De plano, todavia, é preciso pontuar que a presente questão pode ser bem respondida à luz de valioso artigo doutrinário, da lavra de Gustavo Binenbojm, sob o título "Da supremacia do interesse público ao dever de proporcionalidade: Um novo paradigma para o direito administrativo", por meio do qual o articulista procura demonstrar o equívoco da propagada origem do direito administrativo, baseada em ideias liberais vinculadas aos princípios da legalidade, da separação de poderes, assim como da subordinação estatal às leis.

Acerca desta visão clássica da origem do direito administrativo, cite-se, por exemplo, o seguinte trecho da obra de Maria Sylvia Di Pietro:

"(...)a formação do Direito Administrativo, como ramo autônomo, teve início, juntamente com o direito constitucional e outros ramos do direito público, a partir do momento em que começou a desenvolver-se - já na fase do Estado Moderno - o conceito de Estado de Direito, estruturado sobre o princípio da legalidade (em decorrência do qual até mesmo os governantes se submetem à lei, em especial à lei fundamental que é a Constituição) e sobre o princípio da separação de poderes, que tem por objetivo assegurar a proteção dos direitos individuais, não apenas nas relações entre particulares, mas também entre estes e o Estado."
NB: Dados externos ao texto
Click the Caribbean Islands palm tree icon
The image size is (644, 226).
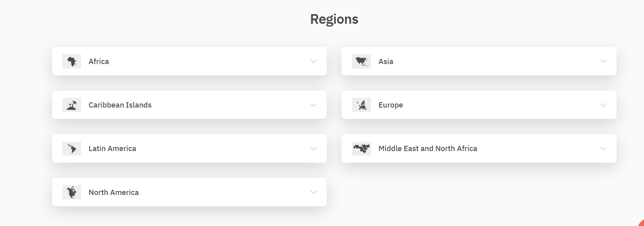point(72,105)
Ocorre que, como acima adiantado, essa visão tradicional não conta com absoluto consenso doutrinário. Com efeito, no trabalho acima indicado, de autoria de Gustavo Binenbojm, referidos ensinamentos clássicos sofrem severas críticas, o que pode ser bem visualizado pela leitura do primeiro parágrafo do aludido artigo, que abaixo transcrevo, a título introdutório:

"Narra a história oficial que o direito administrativo nasceu da subordinação do poder à lei e da correlativa definição de uma pauta de direitos individuais que passavam a vincular a Administração Pública. Essa noção garantística do direito administrativo, que se teria formado a partir do momento em que o poder aceita submeter-se ao direito e, por via reflexa, aos direitos dos cidadãos, alimentou
o mito de uma origem milagrosa
e de categorias jurídicas exorbitantes do direito comum, cuja justificativa teórica seria a de melhor atender à consecução do interesse público."

Vê-se, assim, como o citado autor inicia seu raciocínio com vistas a procurar desconstruir a ideia concebida pela doutrina tradicional, relativa à origem do direito administrativo.

Como dito acima, a presente questão, extremamente complexa e aprofundada, sobretudo para uma prova objetiva, diga-se de passagem, intencionou explorar conhecimentos acerca desta visão menos tradicional, por assim dizer.

Firmadas estas premissas, analisemos cada item, em busca da opção correta:

a) Certo:

Realmente, para parcela relevante da doutrina, o Direito Administrativo tem sua concepção vinculada à jurisprudência francesa, notadamente por meio da participação ativa do Conselho de Estado francês.

Como consabido, a França adota do modelo dualista de jurisdição, ao contrário do nosso sistema, baseada na ideia de unicidade de jurisdição. Nesse sistema, existem duas estruturas jurisdicionais em paralelo, uma destinada a analisar controvérsias que envolvam órgãos e entidades da Administração, cujo órgão de cúpula vem a ser justamente o Conselho de Estado. De outro lado, existem os tribunais competente para exame de casos envolvendo apenas os particulares.

Acerca da contribuição da jurisprudência francesa para a formação de tal disciplina, veja-se a seguinte passagem da obra de Di Pietro:

"Mas foi graças principalmente à elaboração jurisprudencial do Conselho de Estado francês que se construiu o Direito Administrativo.
O apego ao princípio da separação de poderes e a desconfiança em relação aos juízes do velho regime serviram de fundamento para a criação, na França, da jurisdição administrativa (o contencioso administrativo), ao lado da jurisdição comum, instituindo-se, dessa forma, o sistema da dualidade de jurisdição."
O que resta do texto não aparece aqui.